INFORMATION SHOWN
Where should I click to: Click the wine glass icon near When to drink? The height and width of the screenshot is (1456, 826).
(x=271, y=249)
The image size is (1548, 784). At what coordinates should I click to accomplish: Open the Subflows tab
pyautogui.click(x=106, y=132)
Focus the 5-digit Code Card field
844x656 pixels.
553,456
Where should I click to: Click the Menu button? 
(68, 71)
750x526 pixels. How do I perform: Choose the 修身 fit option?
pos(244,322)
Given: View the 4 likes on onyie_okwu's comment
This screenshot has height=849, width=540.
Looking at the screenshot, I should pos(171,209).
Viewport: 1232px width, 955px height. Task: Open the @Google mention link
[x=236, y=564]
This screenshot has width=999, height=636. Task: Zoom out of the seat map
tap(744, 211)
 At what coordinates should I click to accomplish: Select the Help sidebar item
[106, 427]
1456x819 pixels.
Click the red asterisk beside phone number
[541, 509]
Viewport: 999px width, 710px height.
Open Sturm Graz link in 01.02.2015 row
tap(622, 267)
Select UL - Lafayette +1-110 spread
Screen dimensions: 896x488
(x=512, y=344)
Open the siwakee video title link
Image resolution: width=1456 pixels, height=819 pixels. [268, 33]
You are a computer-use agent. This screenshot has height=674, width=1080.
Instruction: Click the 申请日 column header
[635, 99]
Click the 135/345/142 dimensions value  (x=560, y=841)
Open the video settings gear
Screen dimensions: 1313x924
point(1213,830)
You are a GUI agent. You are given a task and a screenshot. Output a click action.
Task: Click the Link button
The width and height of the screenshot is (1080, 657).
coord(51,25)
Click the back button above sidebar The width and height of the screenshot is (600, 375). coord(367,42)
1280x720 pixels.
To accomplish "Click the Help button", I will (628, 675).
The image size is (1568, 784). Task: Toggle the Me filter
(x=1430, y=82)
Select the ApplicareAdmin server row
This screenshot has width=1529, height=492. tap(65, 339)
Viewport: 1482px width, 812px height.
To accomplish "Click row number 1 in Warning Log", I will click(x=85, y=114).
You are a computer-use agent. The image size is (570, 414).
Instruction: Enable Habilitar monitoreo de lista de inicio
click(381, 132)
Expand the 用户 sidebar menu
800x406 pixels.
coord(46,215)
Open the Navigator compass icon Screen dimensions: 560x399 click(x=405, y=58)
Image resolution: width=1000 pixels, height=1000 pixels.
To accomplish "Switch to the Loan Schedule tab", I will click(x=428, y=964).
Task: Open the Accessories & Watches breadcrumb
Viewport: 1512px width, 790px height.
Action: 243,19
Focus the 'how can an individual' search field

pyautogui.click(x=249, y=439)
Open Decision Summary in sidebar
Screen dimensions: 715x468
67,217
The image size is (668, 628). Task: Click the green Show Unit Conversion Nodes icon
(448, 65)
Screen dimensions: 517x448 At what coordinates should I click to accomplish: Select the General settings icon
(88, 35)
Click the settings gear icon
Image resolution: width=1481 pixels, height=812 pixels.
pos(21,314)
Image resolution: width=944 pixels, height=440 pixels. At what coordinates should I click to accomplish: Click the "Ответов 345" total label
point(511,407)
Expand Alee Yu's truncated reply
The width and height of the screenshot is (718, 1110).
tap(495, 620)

YOUR GOAL
Rename "gear" to "cog" in the listing, starting with the line with "1456x819 pixels." and going on through the line with "point(1213,830)". Give back only those lines, with nothing else changed.

TASK RESULT
1456x819 pixels.
Click the red asterisk beside phone number
[541, 509]
Viewport: 999px width, 710px height.
Open Sturm Graz link in 01.02.2015 row
tap(622, 267)
Select UL - Lafayette +1-110 spread
Screen dimensions: 896x488
(x=512, y=344)
Open the siwakee video title link
Image resolution: width=1456 pixels, height=819 pixels. [268, 33]
You are a computer-use agent. This screenshot has height=674, width=1080.
Instruction: Click the 申请日 column header
[635, 99]
Click the 135/345/142 dimensions value  (x=560, y=841)
Open the video settings cog
Screen dimensions: 1313x924
point(1213,830)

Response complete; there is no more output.